> Document extract:
↓↓↓
When tenant evictions started happening in Guangzhou, however, it was through friends and families abroad that most found out what was happening. The horrific racism against Africans did not receive any news coverage beyond the government’s denial after international news outlets started reporting about it. The same government that called racism in America a social ill remained silent as its own citizens shared racist, xenophobic sentiments against Africans evictees in Guangzhou.
Anyone, regardless of race or nationality, can display a geographical ignorance of the world and the peoples that inhabit it. But this classification of nationalities and races by Chinese society has ensured that certain groups achieve and maintain superiority over others. The “Native English Speakers”, whether black or white, possess that thing so desired by China’s nouveau riche; to become an English speaker and thus attain the ultimate status of upward social mobility and be welcomed into the Anglophone world, portrayed as the world of the accomplished.
Africa is a massive continent with a population of 1.4 billion people. We come from 55 countries that are as distinct in their populations as they are in their cultural compositions and heritages. To some extent, one might describe African nations more as confederacies of distinct ethnic groups under various national flags rather than a united body of Africans.
↑↑↑
> Exercise data:
↓↓↓
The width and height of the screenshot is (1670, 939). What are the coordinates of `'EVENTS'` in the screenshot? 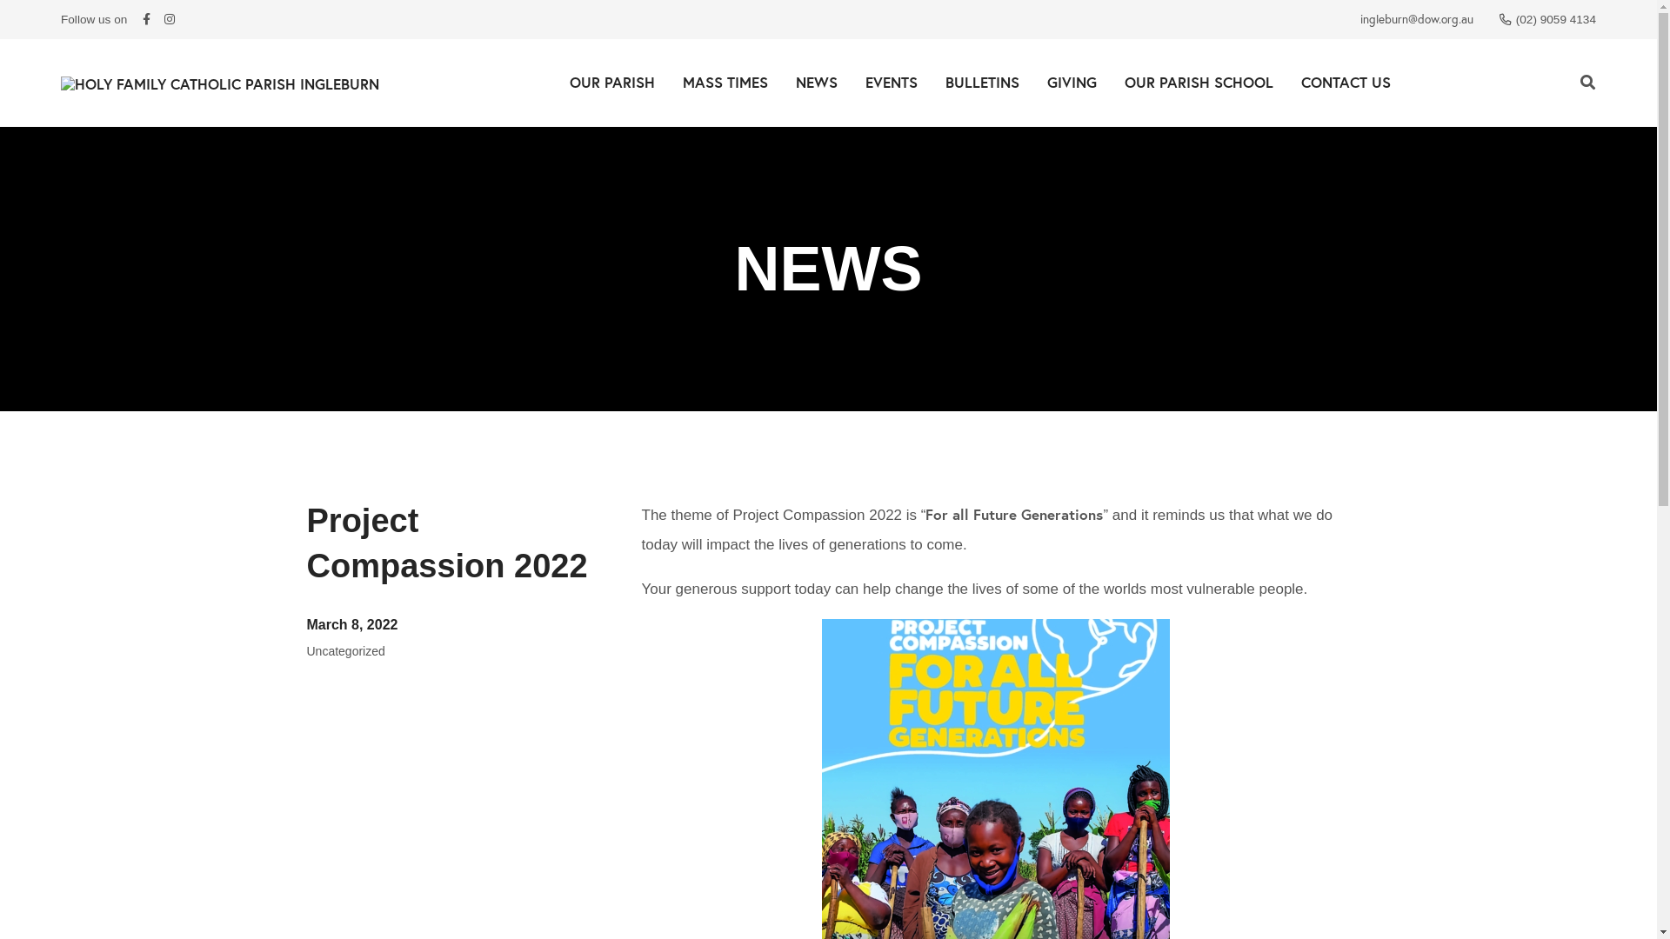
↑↑↑
> What is expected: Continue the passage on anti-African racism in China and the Guangzhou evictions, picking up after its final sentence.

> Result for this exercise:
Every crisis presents an opportunity. As African Americans confront systemic racism, Kenyans are also turning their attention to our own political history. In various WeChat groups, Kenyans in China are engaged in fervent discussions, expressing their political hopes for the future. It is to these groups that Kenyans turned when their situation was dire in places like Guangzhou and Shenzhen, receiving help from fellow Kenyans when the Kenyan embassy was slow to act. And it was to these same groups that those stranded in China—unable to afford the Sh80,000 airfare for repatriation—turned for donations when they were told in no uncertain terms that ndege sio matatu, you shouldn’t expect to catch a flight as you would a minibus taxi. In Kenyan WeChat groups, members are spoiling for a revolution of some kind. We all want change, but it falls apart at the seams when mention is made of tribe or political party affiliation. Yet we know that our silence and our refusal to engage with issues of social justice, equality and corrupt systems will not save us.
A disturbing event recently took place that fully encapsulates the terror of being black and African in China. In Kenyan and African groups across the country, people began sharing the photos and videos of Eric Jackson, a Ghanaian man who was turned away from four hospitals due to fears that he had COVID-19. A hospital eventually took him in but it was too late. Jackson died while undergoing treatment. He died of cardiac arrest. Videos of Jackson’s agonising last moments, and of his corpse on a gurney at what I speculate to be the entrance to a morgue, were a stark reminder of our place in this country. It was a terrifying manifestation of the Chinese rejection of our colour and our race. In one of the videos, his friend is heard pleading to be let into the hospital in fluent Chinese but the guard at the gate refuses and sends them away. He is heard asking, “Is this not a hospital? Do you not treat sick people here?”, and getting no response.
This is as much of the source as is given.